WORK REQUEST: Once the line containing "Where should I" appears, output it and each remaining line of the records below exactly, with no pictures and nothing more.

DATA TO EXAMINE:
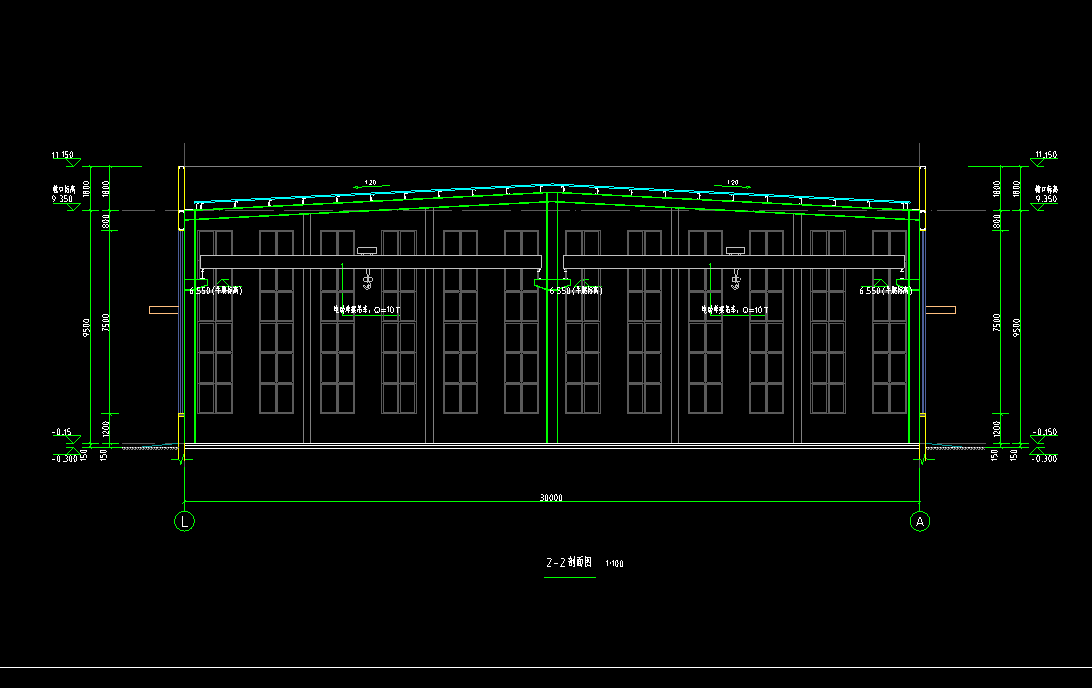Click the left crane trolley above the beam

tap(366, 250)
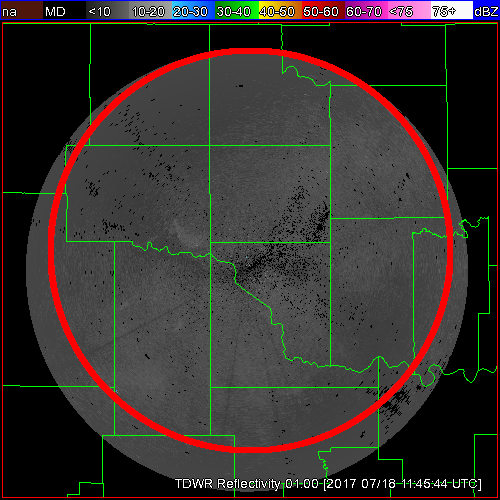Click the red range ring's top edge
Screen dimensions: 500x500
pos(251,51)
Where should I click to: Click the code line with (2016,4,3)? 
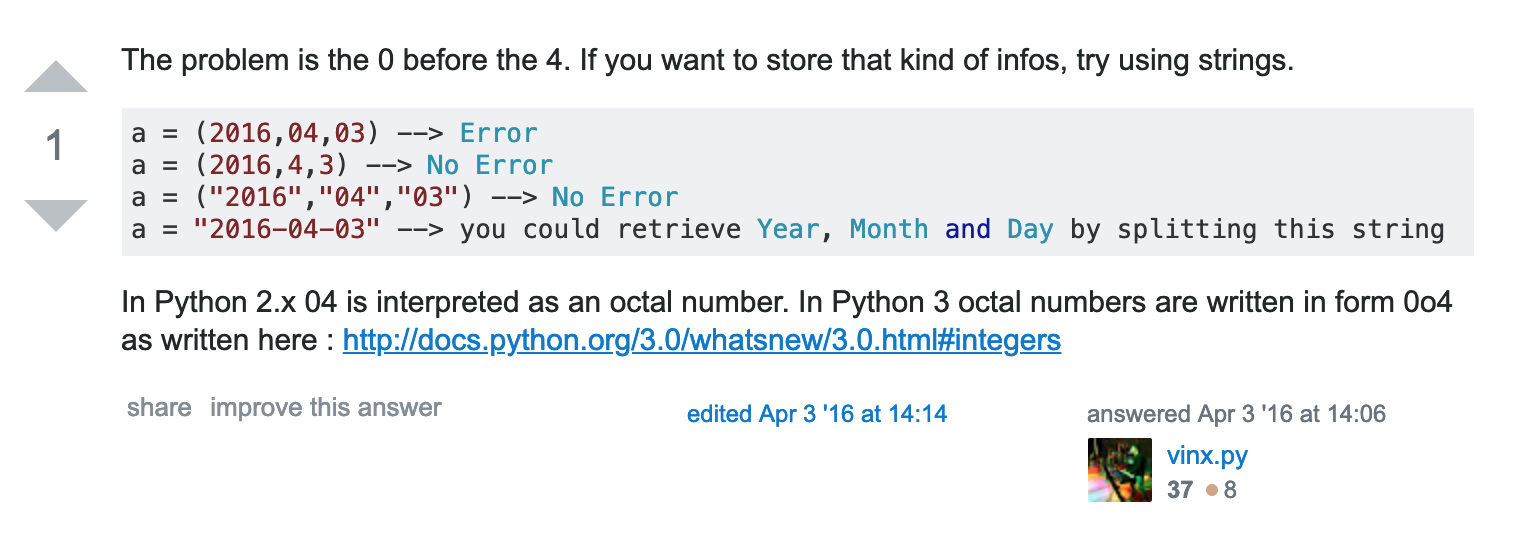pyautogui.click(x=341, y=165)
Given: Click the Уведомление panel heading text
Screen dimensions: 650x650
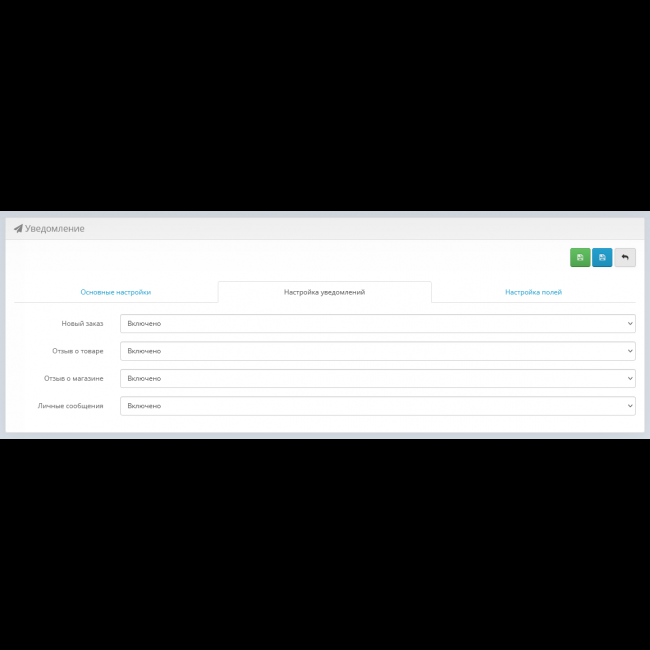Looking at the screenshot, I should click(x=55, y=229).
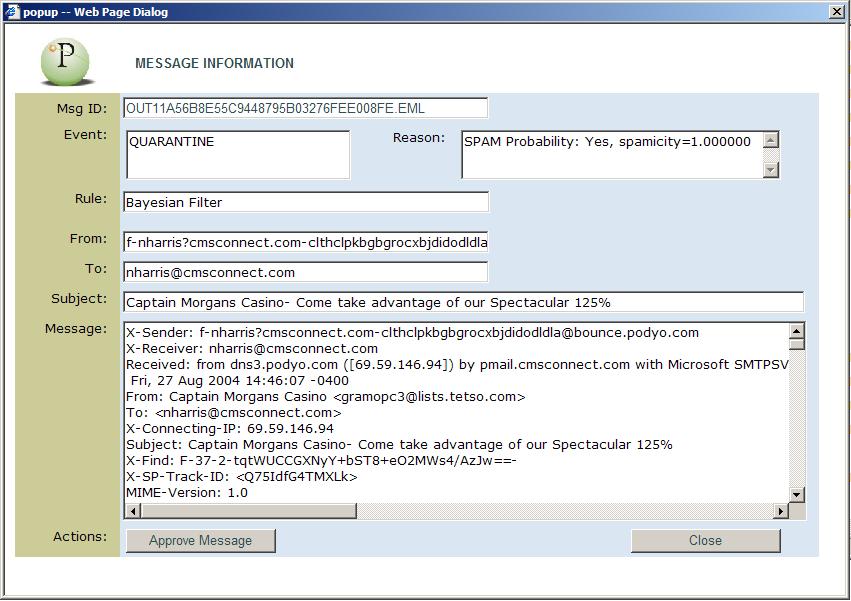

WRITTEN SOLUTION:
Where should I click to: Click the code line with (2016,4,3)? 
pyautogui.click(x=341, y=165)
Given: Click the Уведомление panel heading text
Screen dimensions: 650x650
Looking at the screenshot, I should click(x=55, y=229).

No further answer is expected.